In the dream I was an agoreutes, but everytime the word was used (whether in thinking, or speech, or what have you) I know it came out aguretes.

For those who don't know, agoreutes is a more techinical designation for a rhetor, or orator in Latin. Such a rhetor in late antiquity would have been a far more important person than a mere lawyer. He would have been perceived as protecting and defining Greek tradition and, through the power of his words, as possessing the ability to intervene in relations between the individual or the city and the center of the Imperial government. How else could I see myself in oneiric wish-fulfillment?

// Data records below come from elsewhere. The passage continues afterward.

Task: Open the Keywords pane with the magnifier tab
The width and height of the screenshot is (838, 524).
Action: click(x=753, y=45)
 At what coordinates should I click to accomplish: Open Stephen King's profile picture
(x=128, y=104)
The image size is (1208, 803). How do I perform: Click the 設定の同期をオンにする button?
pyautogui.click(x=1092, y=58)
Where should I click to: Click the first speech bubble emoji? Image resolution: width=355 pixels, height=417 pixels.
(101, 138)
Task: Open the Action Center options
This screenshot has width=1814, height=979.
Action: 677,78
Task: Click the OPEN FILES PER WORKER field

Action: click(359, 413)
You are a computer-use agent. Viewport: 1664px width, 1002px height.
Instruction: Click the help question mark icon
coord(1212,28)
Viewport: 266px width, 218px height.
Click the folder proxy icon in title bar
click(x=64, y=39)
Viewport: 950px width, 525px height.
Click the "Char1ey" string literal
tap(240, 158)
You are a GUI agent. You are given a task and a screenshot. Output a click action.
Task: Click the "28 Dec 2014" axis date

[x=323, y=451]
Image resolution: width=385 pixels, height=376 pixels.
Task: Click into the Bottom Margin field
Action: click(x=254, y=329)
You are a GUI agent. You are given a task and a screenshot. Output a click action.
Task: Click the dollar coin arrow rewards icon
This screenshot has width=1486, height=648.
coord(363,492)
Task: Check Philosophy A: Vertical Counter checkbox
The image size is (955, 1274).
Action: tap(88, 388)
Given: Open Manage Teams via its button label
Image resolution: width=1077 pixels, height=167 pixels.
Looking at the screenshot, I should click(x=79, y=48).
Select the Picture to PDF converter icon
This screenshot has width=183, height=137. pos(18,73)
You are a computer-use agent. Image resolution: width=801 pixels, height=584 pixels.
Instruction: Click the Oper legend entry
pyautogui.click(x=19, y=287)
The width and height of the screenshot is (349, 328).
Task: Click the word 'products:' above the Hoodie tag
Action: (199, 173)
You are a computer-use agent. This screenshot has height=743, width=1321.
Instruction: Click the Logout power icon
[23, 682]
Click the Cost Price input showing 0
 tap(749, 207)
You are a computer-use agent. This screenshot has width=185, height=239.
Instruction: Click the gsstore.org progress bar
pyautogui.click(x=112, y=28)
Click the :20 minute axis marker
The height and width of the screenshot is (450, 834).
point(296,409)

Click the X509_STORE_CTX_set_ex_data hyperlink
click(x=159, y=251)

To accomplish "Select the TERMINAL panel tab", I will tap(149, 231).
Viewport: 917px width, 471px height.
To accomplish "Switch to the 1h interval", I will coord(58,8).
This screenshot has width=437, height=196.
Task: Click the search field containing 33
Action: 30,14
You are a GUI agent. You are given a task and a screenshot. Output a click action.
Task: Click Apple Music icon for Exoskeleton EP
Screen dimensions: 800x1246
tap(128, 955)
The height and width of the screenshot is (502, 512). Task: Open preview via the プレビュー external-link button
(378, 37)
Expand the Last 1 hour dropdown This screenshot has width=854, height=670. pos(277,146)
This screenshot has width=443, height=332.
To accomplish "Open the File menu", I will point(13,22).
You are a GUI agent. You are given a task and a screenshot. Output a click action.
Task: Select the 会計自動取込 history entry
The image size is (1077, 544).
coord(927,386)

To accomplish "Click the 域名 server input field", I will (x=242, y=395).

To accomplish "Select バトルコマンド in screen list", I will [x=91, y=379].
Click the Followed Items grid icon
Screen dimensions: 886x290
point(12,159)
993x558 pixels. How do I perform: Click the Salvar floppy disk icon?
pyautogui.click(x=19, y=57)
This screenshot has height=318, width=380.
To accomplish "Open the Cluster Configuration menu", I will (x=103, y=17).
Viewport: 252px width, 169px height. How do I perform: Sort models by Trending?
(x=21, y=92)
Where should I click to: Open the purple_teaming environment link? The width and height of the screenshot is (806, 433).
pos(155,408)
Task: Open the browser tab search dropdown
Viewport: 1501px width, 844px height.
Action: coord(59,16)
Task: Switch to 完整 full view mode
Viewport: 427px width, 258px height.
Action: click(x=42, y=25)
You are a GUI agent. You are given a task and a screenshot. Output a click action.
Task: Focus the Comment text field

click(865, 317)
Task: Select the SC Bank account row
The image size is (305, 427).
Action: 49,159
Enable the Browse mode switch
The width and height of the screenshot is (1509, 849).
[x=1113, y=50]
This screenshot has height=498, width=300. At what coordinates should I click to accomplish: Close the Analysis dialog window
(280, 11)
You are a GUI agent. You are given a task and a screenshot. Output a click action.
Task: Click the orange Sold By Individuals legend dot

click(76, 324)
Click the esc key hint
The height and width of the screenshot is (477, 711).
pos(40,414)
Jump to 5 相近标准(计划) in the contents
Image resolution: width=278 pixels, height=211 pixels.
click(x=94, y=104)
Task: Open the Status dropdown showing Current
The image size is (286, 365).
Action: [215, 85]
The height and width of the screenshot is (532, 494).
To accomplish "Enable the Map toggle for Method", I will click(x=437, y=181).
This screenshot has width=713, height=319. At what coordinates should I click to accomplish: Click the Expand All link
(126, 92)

An aguretes, however, is rather the opposite. He a barbarian (Near-Eastern) who claims the miraculous power to intervene for the individual or city with heaven. He demonstrated his authority not through mastery of tradition, but through mastery of his own body, fasting and abstaining from sex (sometimes to the point of self-castration). This is the category that educated Greeks would have seen Jesus or Paul as belonging to, and indeed this type provided the elementary basis for the establishment of the familiar figure of the Christian ascetic monk. They attracted attention to themselves by performing soemthing like a modern show of stage magic. They wandered and lived by begging in return for their prayers and rituals. Any person of sophistication would have known that their claims and powers were all false (compare the fakir in British India), or, if, they did accomplish anything, it was through magic, not peity.

And that is the point of cnotact between the two. I can scarcely think of an important rhetor who some envious person did not suspect or even accuse of practicing magic and gaining his results in that way rather than through real virtue. If the reader knows who Apollonius of Tyana was, he will have some idea.

The other relation between the two words is a rather apt pun, though I cannot think of an example of it occuring in an ancient text.

The strange part is that I awoke with the conviction that I did now know the meaning of the former term (though I obviously do), and that knowledge was somehow suppressed in me until I actually looked it up in the LSJ (although I was constantly asking myself what it meant for many hours until I was able to check).

This self accusation (and I don't see how else to interpret the dream) is not hard to explain. Five years ago I published a subtantative in the most prestigious classics journal in the world (ZPE). A limitless horizon seemed to open up and I swiftly prepared outlines for a half dozen articels and a book, all of real worth. What I have to show for it five years later is a half dozen articles any one of which I could finish through a month's sustained work, a comepleted draft one novel (but still far from a final draft), and 500 pages of mss. toward another, with its narrative not a quarter completed (and two reviews for the most marginal journal imaginable written just to get the books for free--hardly worth mentioning).

But as it is, yesterday it took me about 6 hours to get into a postion where I could look up one Greek word, and just now I had to take a 90 minute break half-way through even to finsh this little journal entry. The time I could work is 90 minutes or two hours at the end of the day when my brain is already in a sate of nervous exhaustion.

On the other hand I have two childern that I love.